= Beginning of Section =

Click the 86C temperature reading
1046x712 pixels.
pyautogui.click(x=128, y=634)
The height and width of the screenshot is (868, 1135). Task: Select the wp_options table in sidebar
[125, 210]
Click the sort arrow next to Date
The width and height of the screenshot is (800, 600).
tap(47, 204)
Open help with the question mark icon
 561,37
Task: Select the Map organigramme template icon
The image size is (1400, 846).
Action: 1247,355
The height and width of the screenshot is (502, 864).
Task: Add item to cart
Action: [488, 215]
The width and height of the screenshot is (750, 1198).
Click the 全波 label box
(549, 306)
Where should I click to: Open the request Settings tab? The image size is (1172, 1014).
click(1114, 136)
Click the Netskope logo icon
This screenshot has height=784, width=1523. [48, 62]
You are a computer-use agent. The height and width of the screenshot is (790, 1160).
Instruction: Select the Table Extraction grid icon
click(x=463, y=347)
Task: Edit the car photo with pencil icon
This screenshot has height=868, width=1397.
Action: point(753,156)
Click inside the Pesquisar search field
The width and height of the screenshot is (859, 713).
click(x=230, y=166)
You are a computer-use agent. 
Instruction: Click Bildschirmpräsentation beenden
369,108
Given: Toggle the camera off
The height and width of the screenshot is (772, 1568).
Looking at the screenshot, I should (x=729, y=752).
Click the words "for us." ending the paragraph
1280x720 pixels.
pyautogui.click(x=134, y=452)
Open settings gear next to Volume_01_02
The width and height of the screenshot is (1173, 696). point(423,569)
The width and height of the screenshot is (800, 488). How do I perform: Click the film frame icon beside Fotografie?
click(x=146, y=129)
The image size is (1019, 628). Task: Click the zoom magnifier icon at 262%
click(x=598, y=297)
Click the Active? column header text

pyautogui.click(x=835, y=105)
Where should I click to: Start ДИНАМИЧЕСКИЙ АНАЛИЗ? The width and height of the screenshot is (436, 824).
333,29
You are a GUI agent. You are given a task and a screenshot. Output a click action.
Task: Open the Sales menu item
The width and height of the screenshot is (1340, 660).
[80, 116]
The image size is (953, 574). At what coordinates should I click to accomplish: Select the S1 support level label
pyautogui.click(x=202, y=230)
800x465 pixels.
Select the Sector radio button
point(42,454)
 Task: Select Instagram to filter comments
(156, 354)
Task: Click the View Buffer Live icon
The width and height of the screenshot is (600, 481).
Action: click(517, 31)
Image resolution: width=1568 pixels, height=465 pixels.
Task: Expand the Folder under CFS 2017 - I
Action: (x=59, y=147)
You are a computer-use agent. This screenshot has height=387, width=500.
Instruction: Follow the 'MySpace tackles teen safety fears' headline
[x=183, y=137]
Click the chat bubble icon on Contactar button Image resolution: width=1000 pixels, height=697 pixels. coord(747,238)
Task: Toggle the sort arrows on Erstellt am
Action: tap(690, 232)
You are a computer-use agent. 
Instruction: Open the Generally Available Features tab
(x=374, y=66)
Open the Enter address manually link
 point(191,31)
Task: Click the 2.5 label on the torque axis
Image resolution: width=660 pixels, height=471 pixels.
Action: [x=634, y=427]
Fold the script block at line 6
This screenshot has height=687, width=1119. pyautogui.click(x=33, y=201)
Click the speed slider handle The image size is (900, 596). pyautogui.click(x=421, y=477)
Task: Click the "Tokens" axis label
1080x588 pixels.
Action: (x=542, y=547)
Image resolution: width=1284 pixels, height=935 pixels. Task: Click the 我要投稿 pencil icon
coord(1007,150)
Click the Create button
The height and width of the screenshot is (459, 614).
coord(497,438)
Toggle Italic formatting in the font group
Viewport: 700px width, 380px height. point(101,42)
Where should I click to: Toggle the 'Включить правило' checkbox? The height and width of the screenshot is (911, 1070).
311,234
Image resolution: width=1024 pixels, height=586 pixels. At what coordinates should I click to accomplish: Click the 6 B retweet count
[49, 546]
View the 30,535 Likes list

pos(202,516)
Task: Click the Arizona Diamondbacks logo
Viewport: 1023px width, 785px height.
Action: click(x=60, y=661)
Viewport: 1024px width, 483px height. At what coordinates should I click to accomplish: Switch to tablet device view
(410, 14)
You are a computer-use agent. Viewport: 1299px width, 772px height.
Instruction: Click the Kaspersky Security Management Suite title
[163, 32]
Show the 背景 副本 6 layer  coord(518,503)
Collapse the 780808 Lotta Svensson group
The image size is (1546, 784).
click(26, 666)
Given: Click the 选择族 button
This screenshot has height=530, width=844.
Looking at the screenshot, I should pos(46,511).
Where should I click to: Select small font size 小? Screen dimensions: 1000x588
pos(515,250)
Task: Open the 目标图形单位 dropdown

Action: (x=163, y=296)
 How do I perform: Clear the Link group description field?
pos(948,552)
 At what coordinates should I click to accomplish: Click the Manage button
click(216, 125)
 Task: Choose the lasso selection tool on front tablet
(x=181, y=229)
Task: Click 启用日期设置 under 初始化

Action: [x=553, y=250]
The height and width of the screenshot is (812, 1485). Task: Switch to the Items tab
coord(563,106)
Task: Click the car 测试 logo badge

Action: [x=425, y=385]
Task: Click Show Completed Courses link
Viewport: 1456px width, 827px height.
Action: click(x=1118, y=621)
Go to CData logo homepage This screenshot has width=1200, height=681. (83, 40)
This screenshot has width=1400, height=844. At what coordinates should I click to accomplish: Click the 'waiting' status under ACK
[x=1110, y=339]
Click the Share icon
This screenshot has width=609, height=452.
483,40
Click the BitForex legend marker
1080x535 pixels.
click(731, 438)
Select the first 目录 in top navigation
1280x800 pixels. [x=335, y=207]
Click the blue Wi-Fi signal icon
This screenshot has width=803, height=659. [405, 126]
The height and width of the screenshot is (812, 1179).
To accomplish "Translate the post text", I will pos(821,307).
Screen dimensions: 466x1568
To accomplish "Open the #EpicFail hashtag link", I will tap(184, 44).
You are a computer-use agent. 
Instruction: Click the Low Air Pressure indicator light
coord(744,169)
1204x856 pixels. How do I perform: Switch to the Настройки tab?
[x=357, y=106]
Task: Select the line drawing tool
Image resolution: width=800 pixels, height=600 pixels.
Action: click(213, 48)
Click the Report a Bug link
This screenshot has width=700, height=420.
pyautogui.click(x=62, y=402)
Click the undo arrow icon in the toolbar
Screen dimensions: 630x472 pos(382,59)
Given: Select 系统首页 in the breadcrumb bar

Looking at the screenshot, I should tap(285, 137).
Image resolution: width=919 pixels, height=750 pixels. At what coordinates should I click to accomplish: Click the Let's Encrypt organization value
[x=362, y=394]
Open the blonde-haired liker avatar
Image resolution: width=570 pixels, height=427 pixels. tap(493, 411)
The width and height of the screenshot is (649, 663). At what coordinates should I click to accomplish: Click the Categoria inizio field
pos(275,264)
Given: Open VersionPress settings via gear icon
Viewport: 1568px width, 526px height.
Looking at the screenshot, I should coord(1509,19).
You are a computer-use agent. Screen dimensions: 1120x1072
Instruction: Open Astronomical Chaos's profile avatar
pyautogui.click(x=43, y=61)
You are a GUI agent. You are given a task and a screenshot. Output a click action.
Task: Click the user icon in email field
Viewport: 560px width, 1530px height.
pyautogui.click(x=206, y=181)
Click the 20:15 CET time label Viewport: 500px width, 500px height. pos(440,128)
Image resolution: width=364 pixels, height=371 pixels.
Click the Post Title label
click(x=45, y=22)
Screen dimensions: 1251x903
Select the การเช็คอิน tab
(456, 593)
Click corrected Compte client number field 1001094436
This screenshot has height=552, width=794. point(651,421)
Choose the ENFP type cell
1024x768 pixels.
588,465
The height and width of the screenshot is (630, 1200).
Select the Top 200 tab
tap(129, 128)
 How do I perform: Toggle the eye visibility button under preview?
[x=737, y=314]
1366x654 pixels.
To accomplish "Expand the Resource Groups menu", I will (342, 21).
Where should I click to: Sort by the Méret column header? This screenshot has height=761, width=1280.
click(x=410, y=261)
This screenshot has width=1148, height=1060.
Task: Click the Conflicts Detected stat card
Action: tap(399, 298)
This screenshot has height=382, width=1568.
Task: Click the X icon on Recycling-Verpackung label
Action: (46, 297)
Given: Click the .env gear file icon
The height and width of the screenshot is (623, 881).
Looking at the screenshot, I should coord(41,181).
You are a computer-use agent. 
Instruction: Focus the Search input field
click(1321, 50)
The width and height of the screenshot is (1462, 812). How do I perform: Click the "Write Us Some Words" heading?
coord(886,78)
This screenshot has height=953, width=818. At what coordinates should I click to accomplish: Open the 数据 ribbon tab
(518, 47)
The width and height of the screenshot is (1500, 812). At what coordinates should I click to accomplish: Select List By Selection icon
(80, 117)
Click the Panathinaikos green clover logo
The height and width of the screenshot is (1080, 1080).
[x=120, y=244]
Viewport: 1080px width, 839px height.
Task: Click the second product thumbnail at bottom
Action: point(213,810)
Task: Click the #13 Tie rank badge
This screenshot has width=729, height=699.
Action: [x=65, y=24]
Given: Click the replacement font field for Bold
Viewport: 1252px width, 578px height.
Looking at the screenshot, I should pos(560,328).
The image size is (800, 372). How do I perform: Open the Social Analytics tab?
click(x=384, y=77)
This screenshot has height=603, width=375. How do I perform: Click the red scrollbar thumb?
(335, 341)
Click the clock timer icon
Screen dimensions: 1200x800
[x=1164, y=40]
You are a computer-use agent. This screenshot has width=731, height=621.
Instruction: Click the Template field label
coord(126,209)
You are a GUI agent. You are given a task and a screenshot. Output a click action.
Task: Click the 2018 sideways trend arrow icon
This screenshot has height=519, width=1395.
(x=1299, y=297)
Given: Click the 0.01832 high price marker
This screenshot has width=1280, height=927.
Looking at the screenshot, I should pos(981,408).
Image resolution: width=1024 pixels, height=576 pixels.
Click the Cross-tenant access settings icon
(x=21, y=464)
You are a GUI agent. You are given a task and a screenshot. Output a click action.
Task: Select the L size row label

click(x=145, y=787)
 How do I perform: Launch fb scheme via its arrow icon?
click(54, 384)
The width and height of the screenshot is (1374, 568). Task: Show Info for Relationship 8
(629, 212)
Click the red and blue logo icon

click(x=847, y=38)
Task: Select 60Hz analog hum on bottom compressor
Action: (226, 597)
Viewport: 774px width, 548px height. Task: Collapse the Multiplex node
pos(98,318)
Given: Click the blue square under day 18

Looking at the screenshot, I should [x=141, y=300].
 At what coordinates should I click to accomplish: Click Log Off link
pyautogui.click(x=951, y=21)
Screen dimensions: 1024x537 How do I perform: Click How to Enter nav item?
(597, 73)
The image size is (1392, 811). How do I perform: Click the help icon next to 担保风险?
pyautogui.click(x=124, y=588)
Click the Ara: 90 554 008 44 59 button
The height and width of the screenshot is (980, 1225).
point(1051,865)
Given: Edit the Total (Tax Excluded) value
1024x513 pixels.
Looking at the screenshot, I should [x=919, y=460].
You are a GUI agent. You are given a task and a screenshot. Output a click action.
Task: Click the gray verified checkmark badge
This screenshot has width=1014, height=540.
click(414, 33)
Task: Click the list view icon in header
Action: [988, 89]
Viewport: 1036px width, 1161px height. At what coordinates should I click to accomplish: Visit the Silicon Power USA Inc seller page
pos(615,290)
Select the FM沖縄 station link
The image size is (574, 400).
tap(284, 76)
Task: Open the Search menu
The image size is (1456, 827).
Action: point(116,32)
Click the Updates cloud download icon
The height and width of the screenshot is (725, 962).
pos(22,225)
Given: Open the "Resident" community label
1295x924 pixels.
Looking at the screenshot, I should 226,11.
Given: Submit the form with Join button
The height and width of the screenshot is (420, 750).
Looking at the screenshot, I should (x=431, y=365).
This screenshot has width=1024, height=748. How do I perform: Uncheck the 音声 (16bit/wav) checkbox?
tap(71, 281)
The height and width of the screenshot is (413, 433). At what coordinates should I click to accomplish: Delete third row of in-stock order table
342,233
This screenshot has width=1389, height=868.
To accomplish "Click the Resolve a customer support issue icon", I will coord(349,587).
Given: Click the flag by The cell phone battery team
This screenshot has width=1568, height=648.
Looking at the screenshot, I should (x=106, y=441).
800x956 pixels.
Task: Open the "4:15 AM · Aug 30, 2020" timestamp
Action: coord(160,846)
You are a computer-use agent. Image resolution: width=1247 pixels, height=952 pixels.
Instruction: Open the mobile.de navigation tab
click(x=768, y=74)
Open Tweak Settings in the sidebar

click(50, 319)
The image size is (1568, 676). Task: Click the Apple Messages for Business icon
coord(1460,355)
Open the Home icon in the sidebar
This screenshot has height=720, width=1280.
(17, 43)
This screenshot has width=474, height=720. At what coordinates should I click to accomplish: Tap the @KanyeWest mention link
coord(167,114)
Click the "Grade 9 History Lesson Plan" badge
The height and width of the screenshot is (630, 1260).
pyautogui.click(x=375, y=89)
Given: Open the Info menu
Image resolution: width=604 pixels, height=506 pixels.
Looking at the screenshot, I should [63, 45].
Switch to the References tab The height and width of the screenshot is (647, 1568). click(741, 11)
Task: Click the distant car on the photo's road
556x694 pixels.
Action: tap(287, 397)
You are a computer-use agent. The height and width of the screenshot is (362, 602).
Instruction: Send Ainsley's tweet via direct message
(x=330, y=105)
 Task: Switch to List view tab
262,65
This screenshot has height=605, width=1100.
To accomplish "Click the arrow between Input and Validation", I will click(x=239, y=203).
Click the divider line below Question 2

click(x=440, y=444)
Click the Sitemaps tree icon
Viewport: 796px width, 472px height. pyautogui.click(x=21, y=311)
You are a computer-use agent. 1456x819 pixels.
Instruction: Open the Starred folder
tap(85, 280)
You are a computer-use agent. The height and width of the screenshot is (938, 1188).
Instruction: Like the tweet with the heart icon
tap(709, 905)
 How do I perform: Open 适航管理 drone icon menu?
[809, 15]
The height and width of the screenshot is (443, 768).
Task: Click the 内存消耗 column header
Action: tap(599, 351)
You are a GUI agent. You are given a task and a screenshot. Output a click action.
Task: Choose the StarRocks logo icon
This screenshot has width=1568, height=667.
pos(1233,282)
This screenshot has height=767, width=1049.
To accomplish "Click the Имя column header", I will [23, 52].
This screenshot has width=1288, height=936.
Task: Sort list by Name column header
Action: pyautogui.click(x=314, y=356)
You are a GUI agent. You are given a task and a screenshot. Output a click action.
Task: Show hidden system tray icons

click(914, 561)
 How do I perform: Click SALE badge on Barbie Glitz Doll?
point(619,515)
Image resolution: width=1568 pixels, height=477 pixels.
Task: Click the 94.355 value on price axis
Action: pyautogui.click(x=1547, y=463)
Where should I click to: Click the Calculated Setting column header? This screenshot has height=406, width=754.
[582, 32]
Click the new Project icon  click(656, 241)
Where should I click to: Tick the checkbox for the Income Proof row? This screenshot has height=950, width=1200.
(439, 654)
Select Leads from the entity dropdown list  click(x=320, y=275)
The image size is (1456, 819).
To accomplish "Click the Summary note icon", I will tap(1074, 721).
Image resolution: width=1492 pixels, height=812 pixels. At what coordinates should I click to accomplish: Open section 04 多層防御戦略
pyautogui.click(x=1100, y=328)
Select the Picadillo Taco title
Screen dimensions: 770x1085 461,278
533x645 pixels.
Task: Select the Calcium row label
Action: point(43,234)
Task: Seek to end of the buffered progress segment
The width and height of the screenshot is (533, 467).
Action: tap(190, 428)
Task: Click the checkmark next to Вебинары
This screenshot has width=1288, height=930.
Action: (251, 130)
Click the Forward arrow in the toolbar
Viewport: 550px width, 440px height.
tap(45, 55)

= End of Section =

If a line in the material contains "checkmark", show it.

Response to this task:
Task: Click the gray verified checkmark badge
Task: Click the checkmark next to Вебинары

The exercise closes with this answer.